=== Available records ===
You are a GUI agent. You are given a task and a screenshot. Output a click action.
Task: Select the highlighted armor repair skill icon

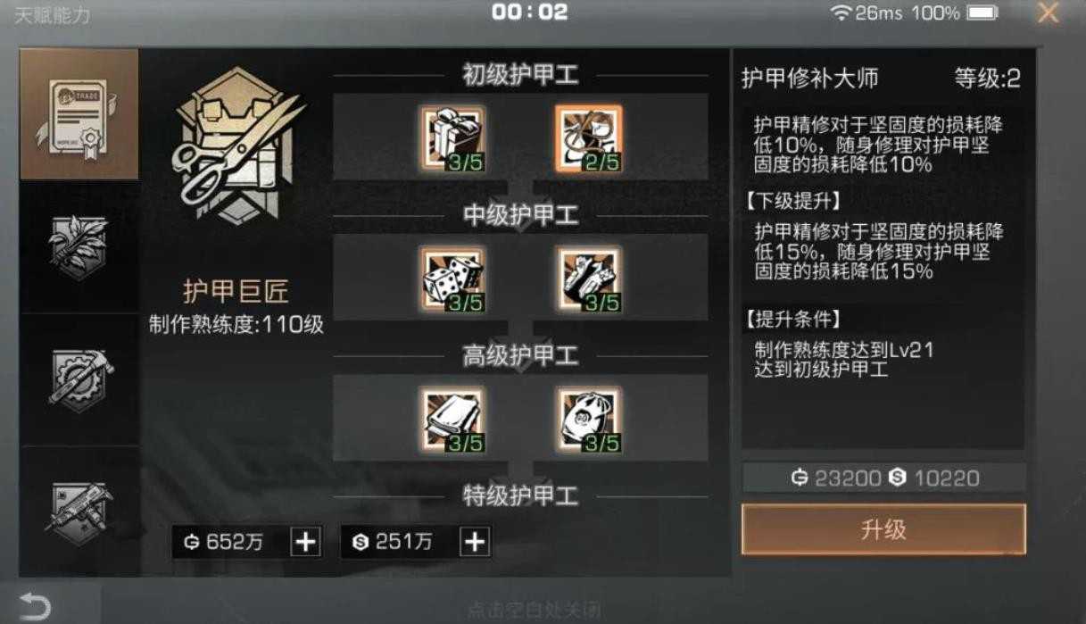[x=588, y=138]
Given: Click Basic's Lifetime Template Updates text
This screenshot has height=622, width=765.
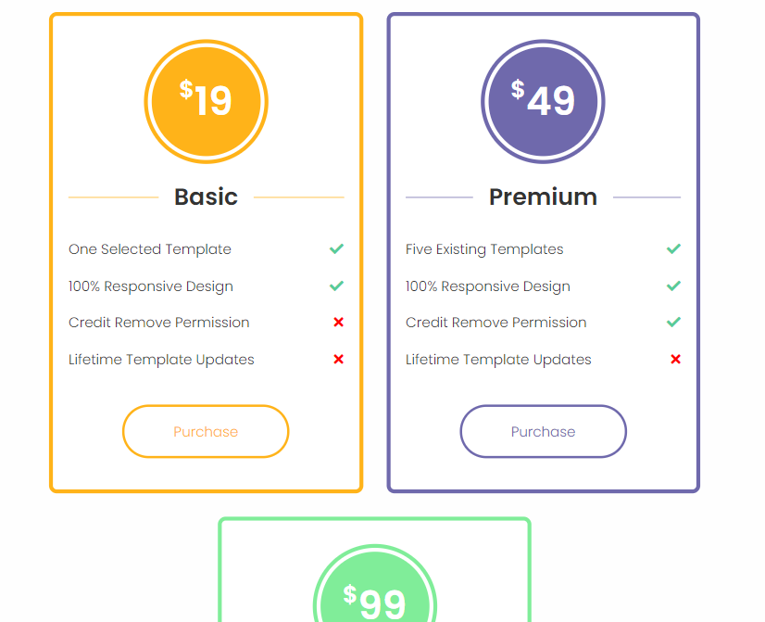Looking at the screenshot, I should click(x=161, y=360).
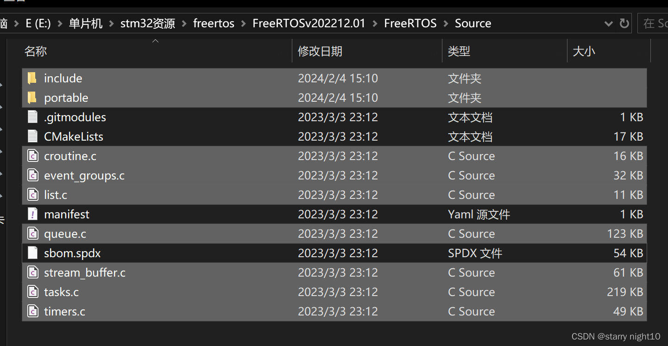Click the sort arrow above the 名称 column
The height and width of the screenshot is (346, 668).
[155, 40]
===
=== Available records ===
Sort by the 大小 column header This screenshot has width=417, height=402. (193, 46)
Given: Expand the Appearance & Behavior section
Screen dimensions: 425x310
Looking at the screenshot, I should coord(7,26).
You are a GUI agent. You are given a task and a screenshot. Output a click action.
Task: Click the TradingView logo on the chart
===
=== Available records ===
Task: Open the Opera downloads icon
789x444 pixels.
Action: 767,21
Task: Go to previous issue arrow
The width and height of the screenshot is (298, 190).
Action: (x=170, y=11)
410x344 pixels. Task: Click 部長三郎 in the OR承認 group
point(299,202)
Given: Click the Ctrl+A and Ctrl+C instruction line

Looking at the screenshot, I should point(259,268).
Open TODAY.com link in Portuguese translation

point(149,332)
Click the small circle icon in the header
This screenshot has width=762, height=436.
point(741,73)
===
■ Task directions:
Using the data above, reproduce exactly the lines between those holding "Sort by the" and "Task: Click the TradingView logo on the chart", inclusive, and no others.

■ Output for this task:
Sort by the 大小 column header This screenshot has width=417, height=402. (193, 46)
Given: Expand the Appearance & Behavior section
Screen dimensions: 425x310
Looking at the screenshot, I should coord(7,26).
You are a GUI agent. You are given a task and a screenshot. Output a click action.
Task: Click the TradingView logo on the chart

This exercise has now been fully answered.